#### What needs to be done:
Output the lines of the entries below as a JSON list of strings, one string per line and skipping blank lines, starting at the line that contains "Viewport: 600px width, 413px" and ending with the line that contains "[x=595, y=650]", both included.

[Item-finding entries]
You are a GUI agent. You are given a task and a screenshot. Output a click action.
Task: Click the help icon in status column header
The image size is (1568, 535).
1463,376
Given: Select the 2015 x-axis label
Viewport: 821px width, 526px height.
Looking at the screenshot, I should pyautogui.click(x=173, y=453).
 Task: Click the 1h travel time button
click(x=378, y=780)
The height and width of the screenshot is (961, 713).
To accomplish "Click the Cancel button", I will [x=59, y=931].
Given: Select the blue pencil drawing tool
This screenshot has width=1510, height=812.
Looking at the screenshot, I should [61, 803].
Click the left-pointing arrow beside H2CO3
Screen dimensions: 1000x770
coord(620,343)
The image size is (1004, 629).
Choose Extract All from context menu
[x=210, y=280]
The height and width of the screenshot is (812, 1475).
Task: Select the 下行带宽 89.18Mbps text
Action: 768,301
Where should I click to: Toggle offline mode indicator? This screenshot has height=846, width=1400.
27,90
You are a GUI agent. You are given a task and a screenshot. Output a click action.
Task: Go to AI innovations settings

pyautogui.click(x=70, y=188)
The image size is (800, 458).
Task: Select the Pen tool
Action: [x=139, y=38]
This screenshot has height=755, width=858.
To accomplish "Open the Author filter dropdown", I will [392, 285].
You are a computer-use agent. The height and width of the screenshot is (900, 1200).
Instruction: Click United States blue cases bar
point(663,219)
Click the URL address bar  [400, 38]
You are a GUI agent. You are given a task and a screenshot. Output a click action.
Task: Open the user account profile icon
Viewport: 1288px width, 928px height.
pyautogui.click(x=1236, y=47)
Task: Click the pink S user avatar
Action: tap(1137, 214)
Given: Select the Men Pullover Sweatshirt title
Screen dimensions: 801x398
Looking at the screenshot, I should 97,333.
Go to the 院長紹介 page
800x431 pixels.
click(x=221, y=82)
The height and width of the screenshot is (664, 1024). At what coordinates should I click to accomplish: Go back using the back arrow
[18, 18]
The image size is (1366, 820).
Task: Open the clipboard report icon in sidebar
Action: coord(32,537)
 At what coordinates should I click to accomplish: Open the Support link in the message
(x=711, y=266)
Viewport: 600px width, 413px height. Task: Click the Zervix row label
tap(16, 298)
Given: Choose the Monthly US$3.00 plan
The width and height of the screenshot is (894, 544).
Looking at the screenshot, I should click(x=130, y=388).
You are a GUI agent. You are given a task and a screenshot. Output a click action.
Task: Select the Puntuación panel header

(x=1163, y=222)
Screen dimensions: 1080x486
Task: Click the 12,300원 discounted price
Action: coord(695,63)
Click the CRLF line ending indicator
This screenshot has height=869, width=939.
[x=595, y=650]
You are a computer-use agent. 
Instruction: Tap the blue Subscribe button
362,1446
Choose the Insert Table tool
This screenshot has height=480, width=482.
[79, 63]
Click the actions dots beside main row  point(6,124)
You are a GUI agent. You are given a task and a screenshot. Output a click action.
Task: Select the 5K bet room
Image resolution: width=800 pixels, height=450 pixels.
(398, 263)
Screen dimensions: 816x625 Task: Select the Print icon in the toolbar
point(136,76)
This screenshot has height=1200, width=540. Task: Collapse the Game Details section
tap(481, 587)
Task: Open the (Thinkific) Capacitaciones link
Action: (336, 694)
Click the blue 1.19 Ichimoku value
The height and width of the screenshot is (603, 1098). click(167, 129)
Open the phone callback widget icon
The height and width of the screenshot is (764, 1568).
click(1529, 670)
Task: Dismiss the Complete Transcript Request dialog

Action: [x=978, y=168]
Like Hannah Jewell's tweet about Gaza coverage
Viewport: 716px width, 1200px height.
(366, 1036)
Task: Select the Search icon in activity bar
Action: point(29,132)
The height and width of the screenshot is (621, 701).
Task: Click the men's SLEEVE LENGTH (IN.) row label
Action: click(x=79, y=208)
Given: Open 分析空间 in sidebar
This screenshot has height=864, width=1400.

#### Final answer:
[
  "Viewport: 600px width, 413px height. Task: Click the Zervix row label",
  "tap(16, 298)",
  "Given: Choose the Monthly US$3.00 plan",
  "The width and height of the screenshot is (894, 544).",
  "Looking at the screenshot, I should click(x=130, y=388).",
  "You are a GUI agent. You are given a task and a screenshot. Output a click action.",
  "Task: Select the Puntuación panel header",
  "(x=1163, y=222)",
  "Screen dimensions: 1080x486",
  "Task: Click the 12,300원 discounted price",
  "Action: coord(695,63)",
  "Click the CRLF line ending indicator",
  "This screenshot has height=869, width=939.",
  "[x=595, y=650]"
]